Source document.
::::::::::
The Meeting was the first album release from a collaboration of musicians R&B keyboardist/singer Patrice Rushen, saxophonist Ernie Watts, bassist Alphonso Johnson and drummer Leon "Ndugu" Chancler. The recording was the end product of several years of live interaction between the four, often backing other artists. The album is representative of early 1990s jazz fusion. The band recorded a follow-up entitled Update (without Johnson) which was released in 1995 on the Hip-Bop label. Rushen's next solo album was Anything but Ordinary, released in 1994.
::::::::::
Data for review.
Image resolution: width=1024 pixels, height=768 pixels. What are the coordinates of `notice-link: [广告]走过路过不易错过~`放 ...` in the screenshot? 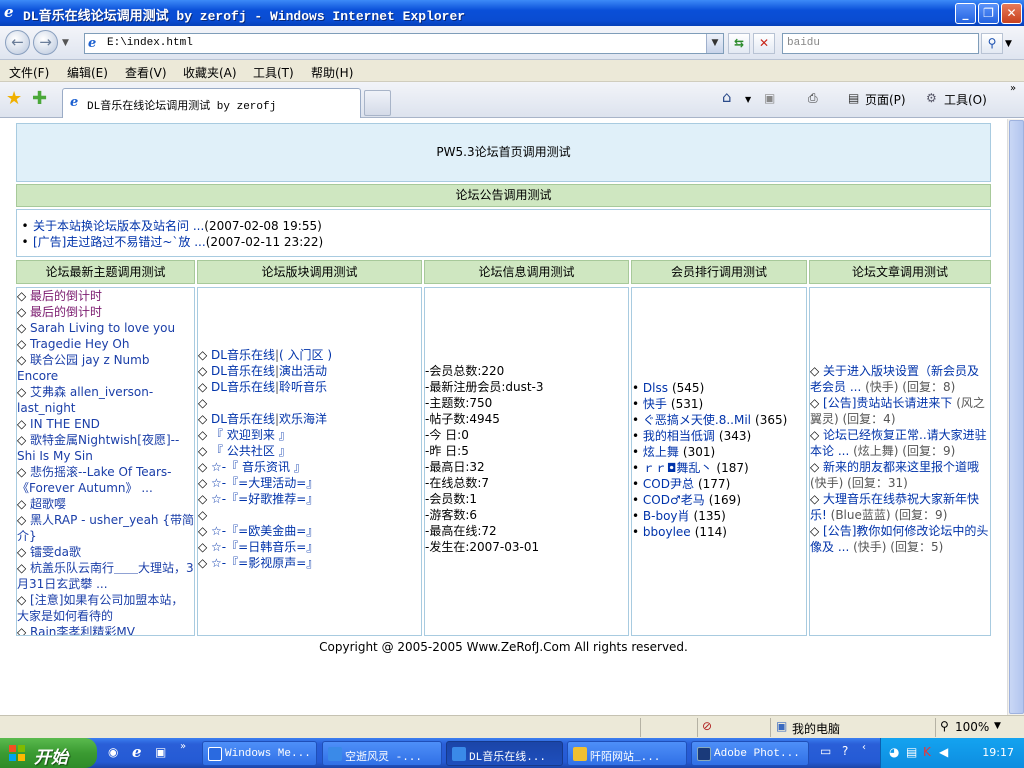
::::::::::
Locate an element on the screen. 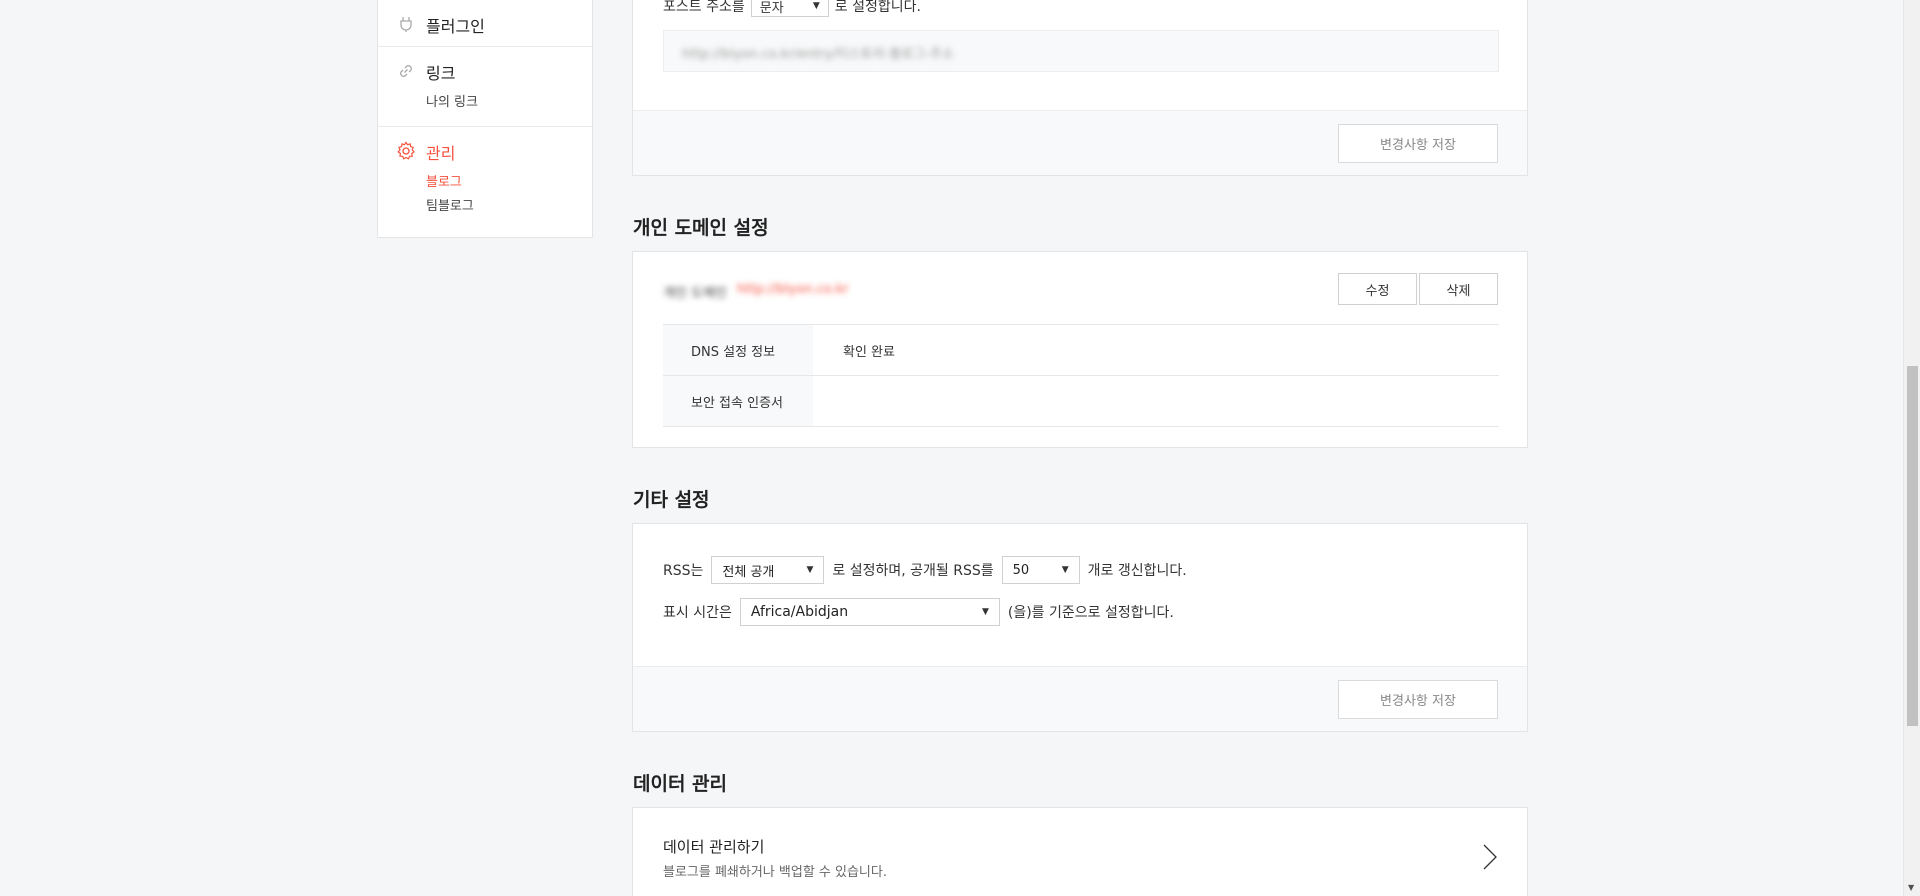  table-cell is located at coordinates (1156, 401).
::::::::::
What you are asked to do. Carry the text about the album The Meeting further, starting after its last sentence. The material above comes from a different source than the text about The Meeting.

Expected output.
Track listing
 "Groove Now and Then" (Patrice Rushen) - 5:58
 "Walk Your Talk" (Rushen, Ndugu Chancler, Alphonso Johnson, Ernie Watts) - 4:28
 "Steppin' Out" (Chancler, Johnson) - 5:16
 "And I Think About It All the Time" (Watts, Ray Dewey) - 5:20
 "The Meeting" (Rushen) - 5:04
 "African Flower" (Duke Ellington) - 5:20
 "Joyful Noise" (Watts, Bob Boykin) - 5:20
 "Cherry Blossom" (Rushen) - 4:53
 "Lowness" (Chancler) - 4:38
 "Element of Mystery" (Chancler) - 4:53
 "Virgin" (Johnson) - 4:19
 "Tango" (Chancler) - 4:55

Personnel 
The Meeting
 Patrice Rushen – acoustic grand piano, Yamaha SY77, Yamaha DX7 II-FD, Yamaha KX-88, Yamaha KX-5, Yamaha TX816, Yamaha TX16W, Yamaha RX-5 drum machine
 Alphonso Johnson – 4-string and 5-string basses, fretless bass
 Leon "Ndugu" Chancler – drums, cymbals, percussion, timbales, rapping (3)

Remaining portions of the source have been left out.